CAPITAL ADEQUACY AND FINANCIAL PERFORMANCE OF DEPOSIT TAKING MICRO FINANCE BANKS IN KENYA
Keywords:
CAMEL ratings model, capital adequacy, financial performance, Returns on Assets and Returns on EquityAbstract
Maintaining sufficient capital is a vital aspect in the functioning of financial institutions, ensuring that they possess an adequate financial buffer to absorb potential losses. Adequate capital becomes critical for a robust financial system as it fosters stability and safeguards the interests of stakeholders at the same time ensuring a resilient financial system. The purpose of the study was to determine how capital adequacy directly impacts the ability of deposit-taking microfinance banks to generate profits and sustain operations. This ensures that these banks can absorb shocks without becoming insolvent, given that they serve vulnerable populations and small businesses, which exposes them to profitability challenges. The study investigated the effect of capital adequacy on the financial performance of deposit-taking microfinance banks in Kenya for the 2018 – 2022 financial period utilizing secondary data from all 13 registered deposit-taking microfinance banks. It adapted the explanatory correlational research design and relied on secondary data generated from the Central Bank of Kenya and individual websites of the 13 deposit taking micro finance banks. Returns on Assets and Returns on Equity were regressed on capital adequacy predictors using Generalized Methods Method approach and the panel data analysis revealed positive betas for all predictors at a 0.05 significance level. The study concluded that capital adequacy has a significant effect on micro finance banks in Kenya and recommended that microfinance banks should maintain a minimum risk-based capital adequacy ratio of 12.5% to 15%, depending on the risk levels in their loan portfolios.
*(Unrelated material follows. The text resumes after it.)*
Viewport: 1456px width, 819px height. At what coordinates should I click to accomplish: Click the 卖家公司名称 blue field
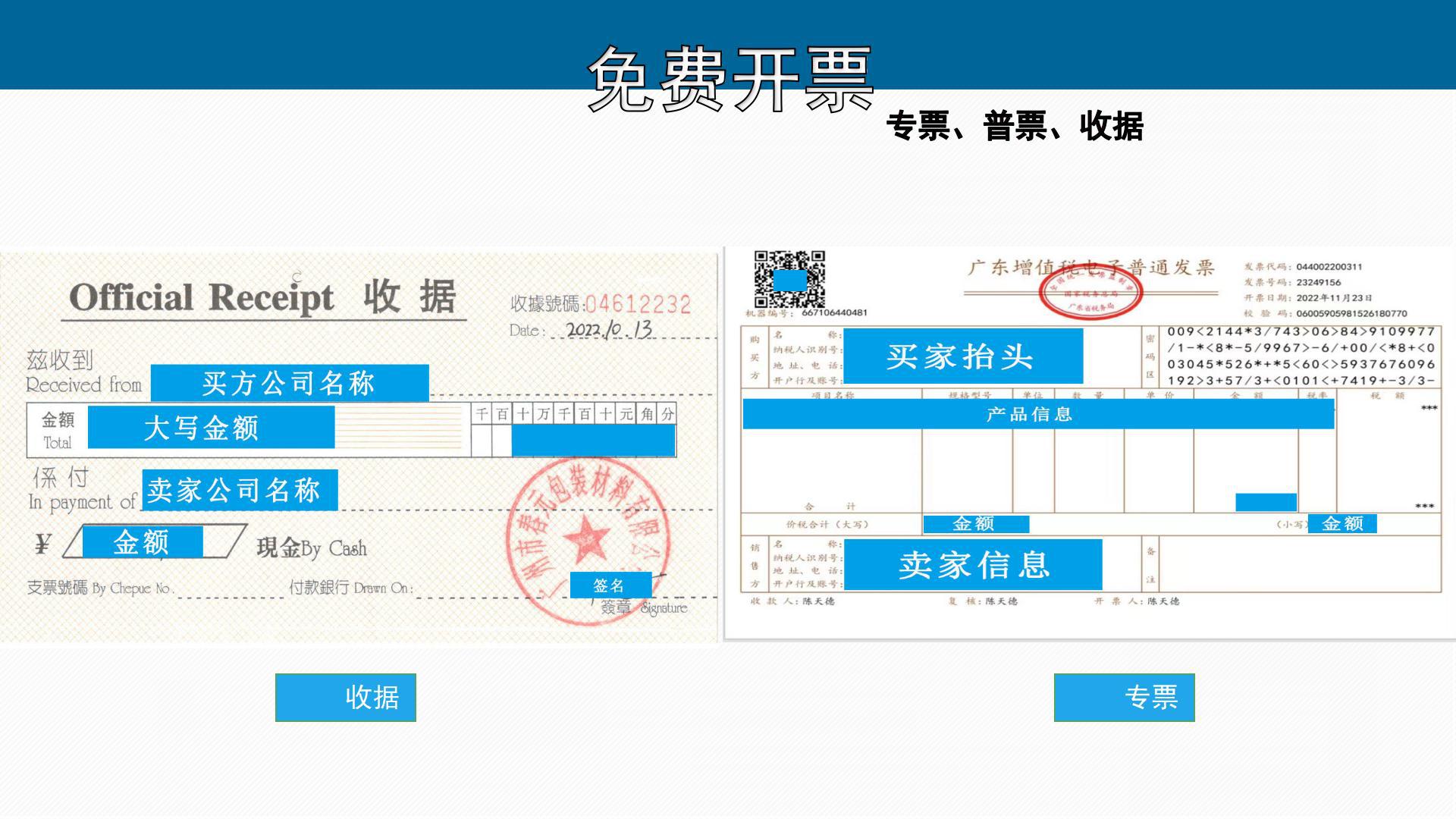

Additionally, these firms must publicly disclose both qualitative and quantitative information about their risk exposures, including their risk management strategies; disclose stress testing results to potentially assist stakeholders understand the nature and magnitude of the risk exposures. By providing comparative data from previous years, they will assist financial statement users a perspective on trends in underlying exposures.